■ YOUR OBJECTIVE
Quote the mailing list post below word for word, in full.

Re: gsoc, text search selectivity and dllist enhancments

From: Tom Lane <tgl(at)sss(dot)pgh(dot)pa(dot)us>
To: Jan Urbański <j(dot)urbanski(at)students(dot)mimuw(dot)edu(dot)pl>
Cc: Oleg Bartunov <oleg(at)sai(dot)msu(dot)su>, Heikki Linnakangas <heikki(at)enterprisedb(dot)com>, Postgres - Hackers <pgsql-hackers(at)postgresql(dot)org>
Subject: Re: gsoc, text search selectivity and dllist enhancments
Date: 2008-07-14 00:54:19
Message-ID: 18435.1215996859@sss.pgh.pa.us
Views: Raw Message | Whole Thread | Download mbox | Resend email
Thread:
Lists: pgsql-hackers

=?UTF-8?B?SmFuIFVyYmHFhHNraQ==?= <j(dot)urbanski(at)students(dot)mimuw(dot)edu(dot)pl> writes:
> OK, here's the (hopefully final) version of the typanalyze function for
> tsvectors. It applies to HEAD and passes regression tests.

■ MATERIAL PROVIDED
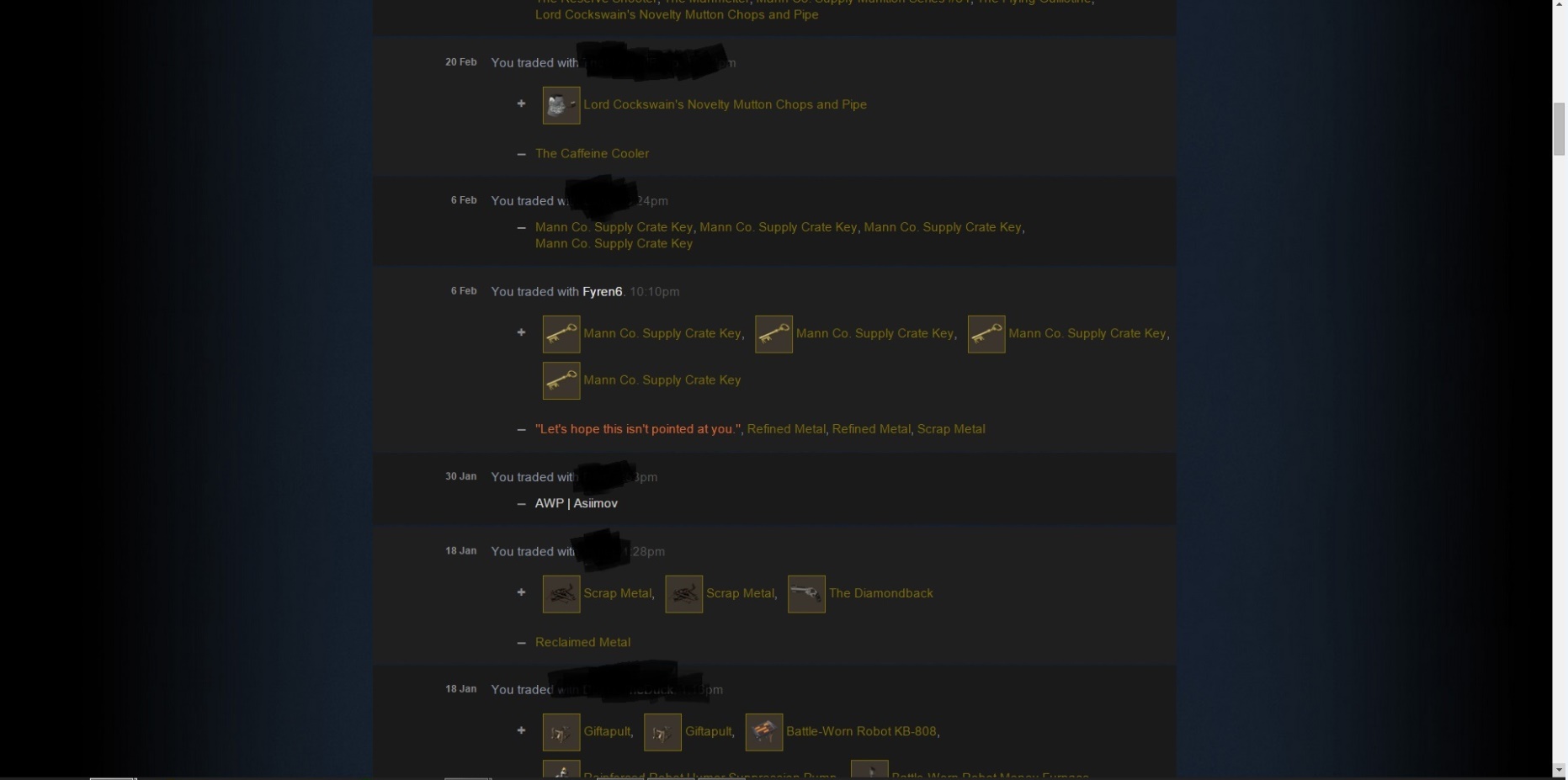1568x780 pixels.
Task: Click the Mutton Chops and Pipe item icon
Action: click(561, 105)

■ WRITTEN SOLUTION
Re: gsoc, text search selectivity and dllist enhancments

From: Tom Lane <tgl(at)sss(dot)pgh(dot)pa(dot)us>
To: Jan Urbański <j(dot)urbanski(at)students(dot)mimuw(dot)edu(dot)pl>
Cc: Oleg Bartunov <oleg(at)sai(dot)msu(dot)su>, Heikki Linnakangas <heikki(at)enterprisedb(dot)com>, Postgres - Hackers <pgsql-hackers(at)postgresql(dot)org>
Subject: Re: gsoc, text search selectivity and dllist enhancments
Date: 2008-07-14 00:54:19
Message-ID: 18435.1215996859@sss.pgh.pa.us
Views: Raw Message | Whole Thread | Download mbox | Resend email
Thread:
Lists: pgsql-hackers

=?UTF-8?B?SmFuIFVyYmHFhHNraQ==?= <j(dot)urbanski(at)students(dot)mimuw(dot)edu(dot)pl> writes:
> OK, here's the (hopefully final) version of the typanalyze function for
> tsvectors. It applies to HEAD and passes regression tests.